WORK REQUIRED: Could you convert everything in the items from the line containing "has width=520, height=300." down to the line containing "center [375, 50].", both included, into a numbered list? Leave out blank lines and give only those lines.

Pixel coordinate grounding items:

Start of Block

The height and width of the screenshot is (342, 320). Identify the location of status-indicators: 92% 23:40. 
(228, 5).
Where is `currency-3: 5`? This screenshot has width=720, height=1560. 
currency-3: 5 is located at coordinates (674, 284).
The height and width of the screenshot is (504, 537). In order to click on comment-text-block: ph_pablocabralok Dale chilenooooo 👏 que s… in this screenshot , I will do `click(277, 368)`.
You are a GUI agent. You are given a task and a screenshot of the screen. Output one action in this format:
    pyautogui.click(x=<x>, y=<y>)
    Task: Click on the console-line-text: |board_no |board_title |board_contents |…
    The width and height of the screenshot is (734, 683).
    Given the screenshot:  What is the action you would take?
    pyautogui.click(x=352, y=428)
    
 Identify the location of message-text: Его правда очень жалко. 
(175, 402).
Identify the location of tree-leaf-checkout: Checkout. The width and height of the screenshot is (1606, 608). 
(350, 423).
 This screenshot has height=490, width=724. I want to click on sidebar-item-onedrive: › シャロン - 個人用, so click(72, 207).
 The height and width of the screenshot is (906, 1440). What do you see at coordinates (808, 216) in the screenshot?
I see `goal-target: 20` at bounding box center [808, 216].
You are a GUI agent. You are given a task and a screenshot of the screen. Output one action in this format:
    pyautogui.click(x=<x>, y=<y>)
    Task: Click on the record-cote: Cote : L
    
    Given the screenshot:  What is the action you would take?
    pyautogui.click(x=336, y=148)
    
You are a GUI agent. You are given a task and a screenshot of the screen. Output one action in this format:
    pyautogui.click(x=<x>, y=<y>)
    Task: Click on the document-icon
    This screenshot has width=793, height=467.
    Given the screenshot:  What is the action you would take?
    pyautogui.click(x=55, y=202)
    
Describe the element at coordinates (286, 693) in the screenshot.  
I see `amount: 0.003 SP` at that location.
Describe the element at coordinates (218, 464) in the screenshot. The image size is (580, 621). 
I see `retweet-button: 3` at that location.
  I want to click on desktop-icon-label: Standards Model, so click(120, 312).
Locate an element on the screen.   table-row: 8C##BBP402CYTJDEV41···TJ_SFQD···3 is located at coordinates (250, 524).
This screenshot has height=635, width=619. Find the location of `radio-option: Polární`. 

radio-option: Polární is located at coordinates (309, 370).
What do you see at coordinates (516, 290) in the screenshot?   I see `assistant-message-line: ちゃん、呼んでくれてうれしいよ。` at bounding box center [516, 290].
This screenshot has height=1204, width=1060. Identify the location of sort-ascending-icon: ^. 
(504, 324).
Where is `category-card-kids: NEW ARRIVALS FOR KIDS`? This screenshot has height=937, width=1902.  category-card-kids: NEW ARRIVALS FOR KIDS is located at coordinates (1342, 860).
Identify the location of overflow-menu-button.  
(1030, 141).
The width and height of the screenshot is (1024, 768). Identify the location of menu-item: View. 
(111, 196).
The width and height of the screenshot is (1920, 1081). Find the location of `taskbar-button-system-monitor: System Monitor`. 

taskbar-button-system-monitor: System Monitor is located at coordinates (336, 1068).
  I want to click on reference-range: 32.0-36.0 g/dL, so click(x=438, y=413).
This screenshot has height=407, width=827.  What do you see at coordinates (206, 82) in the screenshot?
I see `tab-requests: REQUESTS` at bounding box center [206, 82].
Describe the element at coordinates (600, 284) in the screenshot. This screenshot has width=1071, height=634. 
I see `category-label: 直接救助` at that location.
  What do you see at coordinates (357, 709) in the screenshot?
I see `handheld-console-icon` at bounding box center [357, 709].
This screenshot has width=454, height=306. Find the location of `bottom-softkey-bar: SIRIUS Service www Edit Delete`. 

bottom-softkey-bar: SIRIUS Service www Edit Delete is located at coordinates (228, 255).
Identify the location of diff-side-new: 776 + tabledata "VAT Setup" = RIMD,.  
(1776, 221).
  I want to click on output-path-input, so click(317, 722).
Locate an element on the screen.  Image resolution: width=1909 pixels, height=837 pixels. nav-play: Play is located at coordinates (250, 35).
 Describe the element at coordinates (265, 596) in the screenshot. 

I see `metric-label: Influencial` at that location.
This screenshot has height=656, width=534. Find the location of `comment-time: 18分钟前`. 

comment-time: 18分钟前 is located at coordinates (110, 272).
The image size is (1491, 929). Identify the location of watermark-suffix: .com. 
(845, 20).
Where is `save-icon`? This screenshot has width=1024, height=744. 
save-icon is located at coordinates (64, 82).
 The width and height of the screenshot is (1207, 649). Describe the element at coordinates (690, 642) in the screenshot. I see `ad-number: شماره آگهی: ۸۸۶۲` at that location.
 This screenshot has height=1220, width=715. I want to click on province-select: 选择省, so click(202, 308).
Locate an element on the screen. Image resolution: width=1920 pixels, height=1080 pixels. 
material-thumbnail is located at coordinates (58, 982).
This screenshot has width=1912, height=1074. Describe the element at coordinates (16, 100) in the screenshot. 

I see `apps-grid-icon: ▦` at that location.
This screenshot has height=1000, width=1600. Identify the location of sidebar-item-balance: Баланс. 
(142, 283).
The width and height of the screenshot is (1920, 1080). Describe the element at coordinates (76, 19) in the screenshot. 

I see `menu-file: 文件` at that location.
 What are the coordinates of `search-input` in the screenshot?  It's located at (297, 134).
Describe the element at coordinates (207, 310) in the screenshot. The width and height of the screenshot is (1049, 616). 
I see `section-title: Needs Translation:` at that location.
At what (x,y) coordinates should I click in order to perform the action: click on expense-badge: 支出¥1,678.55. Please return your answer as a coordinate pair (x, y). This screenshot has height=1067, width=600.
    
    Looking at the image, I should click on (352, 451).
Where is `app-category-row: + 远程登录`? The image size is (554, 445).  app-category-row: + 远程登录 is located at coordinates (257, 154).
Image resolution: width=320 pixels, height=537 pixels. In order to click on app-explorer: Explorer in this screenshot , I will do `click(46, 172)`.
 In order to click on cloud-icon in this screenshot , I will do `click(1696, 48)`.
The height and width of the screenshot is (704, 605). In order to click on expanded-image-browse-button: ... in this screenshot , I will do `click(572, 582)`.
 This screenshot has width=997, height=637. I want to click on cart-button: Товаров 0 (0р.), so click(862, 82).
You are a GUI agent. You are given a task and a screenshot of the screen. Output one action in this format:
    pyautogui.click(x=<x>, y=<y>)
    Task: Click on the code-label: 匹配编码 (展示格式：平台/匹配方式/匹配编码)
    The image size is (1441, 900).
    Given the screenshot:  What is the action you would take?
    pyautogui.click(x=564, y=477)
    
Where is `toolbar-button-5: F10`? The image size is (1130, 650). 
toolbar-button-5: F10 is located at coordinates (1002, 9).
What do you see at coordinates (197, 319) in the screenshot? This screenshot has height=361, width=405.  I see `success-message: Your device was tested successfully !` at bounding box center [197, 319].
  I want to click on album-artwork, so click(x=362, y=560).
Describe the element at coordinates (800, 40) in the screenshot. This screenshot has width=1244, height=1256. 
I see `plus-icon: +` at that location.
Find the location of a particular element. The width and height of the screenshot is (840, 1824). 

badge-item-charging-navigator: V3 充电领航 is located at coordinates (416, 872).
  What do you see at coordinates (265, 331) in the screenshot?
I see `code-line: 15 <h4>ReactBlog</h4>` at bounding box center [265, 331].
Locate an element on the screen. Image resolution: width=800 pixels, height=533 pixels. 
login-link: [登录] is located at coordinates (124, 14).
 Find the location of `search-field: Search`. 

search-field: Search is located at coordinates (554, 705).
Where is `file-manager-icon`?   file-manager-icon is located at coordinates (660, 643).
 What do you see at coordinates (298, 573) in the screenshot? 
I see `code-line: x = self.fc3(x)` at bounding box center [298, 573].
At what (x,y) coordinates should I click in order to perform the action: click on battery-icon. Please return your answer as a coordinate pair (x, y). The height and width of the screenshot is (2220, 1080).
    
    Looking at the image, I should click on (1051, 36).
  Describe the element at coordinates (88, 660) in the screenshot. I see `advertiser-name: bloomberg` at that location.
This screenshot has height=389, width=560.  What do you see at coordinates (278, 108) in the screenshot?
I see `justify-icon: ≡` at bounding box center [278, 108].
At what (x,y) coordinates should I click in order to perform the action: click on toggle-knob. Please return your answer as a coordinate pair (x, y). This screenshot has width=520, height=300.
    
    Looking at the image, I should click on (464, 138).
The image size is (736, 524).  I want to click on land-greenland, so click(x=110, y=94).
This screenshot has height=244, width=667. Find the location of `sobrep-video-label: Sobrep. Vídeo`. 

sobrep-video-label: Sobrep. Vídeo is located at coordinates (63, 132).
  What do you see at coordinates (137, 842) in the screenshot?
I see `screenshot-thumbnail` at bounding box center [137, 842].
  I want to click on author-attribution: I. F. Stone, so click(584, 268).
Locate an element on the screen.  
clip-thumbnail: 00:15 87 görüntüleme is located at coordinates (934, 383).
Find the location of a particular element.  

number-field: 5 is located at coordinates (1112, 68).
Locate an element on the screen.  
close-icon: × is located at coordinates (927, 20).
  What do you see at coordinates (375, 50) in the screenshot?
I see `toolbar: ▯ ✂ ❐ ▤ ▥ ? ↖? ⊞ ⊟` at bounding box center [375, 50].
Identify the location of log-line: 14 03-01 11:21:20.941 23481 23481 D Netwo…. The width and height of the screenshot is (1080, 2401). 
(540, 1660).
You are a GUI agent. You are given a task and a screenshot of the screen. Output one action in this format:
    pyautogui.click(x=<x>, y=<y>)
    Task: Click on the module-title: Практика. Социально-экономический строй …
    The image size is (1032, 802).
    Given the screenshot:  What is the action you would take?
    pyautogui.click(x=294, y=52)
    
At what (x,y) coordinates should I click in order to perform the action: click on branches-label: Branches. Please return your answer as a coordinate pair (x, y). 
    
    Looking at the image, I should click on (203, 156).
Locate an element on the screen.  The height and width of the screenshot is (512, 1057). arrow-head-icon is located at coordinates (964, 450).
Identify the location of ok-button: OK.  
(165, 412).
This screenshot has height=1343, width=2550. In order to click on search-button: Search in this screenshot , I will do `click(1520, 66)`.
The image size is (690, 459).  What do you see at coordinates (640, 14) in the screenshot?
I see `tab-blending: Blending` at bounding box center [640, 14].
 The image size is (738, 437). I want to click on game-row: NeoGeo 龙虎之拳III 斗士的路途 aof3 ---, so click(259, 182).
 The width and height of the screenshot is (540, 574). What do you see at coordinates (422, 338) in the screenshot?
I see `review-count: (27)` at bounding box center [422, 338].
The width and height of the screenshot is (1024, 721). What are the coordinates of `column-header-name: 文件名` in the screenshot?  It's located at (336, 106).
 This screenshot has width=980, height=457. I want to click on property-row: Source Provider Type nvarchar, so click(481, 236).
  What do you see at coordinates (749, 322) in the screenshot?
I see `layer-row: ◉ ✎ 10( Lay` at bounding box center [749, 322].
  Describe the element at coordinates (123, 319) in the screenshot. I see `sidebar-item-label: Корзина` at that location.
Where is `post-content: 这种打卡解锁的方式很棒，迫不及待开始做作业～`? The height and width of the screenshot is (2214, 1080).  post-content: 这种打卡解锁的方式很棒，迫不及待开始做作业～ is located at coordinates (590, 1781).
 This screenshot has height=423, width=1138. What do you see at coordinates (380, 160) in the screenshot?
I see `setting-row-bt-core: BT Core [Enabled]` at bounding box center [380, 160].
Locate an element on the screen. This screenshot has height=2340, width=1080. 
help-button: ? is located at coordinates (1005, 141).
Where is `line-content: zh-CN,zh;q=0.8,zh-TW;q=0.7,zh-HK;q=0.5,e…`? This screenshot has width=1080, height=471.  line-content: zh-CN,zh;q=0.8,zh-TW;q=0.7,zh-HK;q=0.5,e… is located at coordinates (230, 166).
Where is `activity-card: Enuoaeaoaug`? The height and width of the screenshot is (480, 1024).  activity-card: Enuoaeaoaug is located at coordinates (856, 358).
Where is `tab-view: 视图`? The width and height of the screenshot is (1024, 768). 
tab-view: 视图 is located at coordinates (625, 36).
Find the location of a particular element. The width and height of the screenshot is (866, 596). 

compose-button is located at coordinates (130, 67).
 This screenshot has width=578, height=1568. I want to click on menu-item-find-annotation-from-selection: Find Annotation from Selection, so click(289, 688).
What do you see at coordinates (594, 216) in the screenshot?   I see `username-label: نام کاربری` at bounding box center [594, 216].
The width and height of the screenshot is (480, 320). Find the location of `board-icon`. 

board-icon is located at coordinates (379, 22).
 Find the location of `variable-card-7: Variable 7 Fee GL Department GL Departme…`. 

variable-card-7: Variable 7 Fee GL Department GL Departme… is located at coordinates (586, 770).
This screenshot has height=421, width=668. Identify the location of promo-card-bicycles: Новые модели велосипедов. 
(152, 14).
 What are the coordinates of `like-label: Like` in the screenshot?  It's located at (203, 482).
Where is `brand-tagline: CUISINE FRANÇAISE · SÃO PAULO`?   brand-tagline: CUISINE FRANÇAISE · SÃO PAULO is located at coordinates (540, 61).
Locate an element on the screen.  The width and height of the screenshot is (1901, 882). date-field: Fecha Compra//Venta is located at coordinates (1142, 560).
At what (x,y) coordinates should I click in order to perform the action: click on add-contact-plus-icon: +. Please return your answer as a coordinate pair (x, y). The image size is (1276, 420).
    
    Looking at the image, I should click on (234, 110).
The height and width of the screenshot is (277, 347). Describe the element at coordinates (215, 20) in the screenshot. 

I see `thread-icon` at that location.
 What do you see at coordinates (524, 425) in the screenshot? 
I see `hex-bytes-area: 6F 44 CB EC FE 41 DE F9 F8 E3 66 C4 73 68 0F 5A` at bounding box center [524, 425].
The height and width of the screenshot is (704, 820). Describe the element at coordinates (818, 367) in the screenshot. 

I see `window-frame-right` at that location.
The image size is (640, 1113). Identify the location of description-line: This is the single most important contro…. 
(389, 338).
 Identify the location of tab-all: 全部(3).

End of Block

EXERCISE SOLUTION:
1. At what (x,y) coordinates should I click in order to perform the action: click on toggle-knob. Please return your answer as a coordinate pair (x, y). This screenshot has width=520, height=300.
2.     Looking at the image, I should click on (464, 138).
3. The image size is (736, 524).  I want to click on land-greenland, so click(x=110, y=94).
4. This screenshot has height=244, width=667. Find the location of `sobrep-video-label: Sobrep. Vídeo`. 
5. sobrep-video-label: Sobrep. Vídeo is located at coordinates (63, 132).
6.   What do you see at coordinates (137, 842) in the screenshot?
7. I see `screenshot-thumbnail` at bounding box center [137, 842].
8.   I want to click on author-attribution: I. F. Stone, so click(584, 268).
9. Locate an element on the screen.  
10. clip-thumbnail: 00:15 87 görüntüleme is located at coordinates (934, 383).
11. Find the location of a particular element.  
12. number-field: 5 is located at coordinates (1112, 68).
13. Locate an element on the screen.  
14. close-icon: × is located at coordinates (927, 20).
15.   What do you see at coordinates (375, 50) in the screenshot?
16. I see `toolbar: ▯ ✂ ❐ ▤ ▥ ? ↖? ⊞ ⊟` at bounding box center [375, 50].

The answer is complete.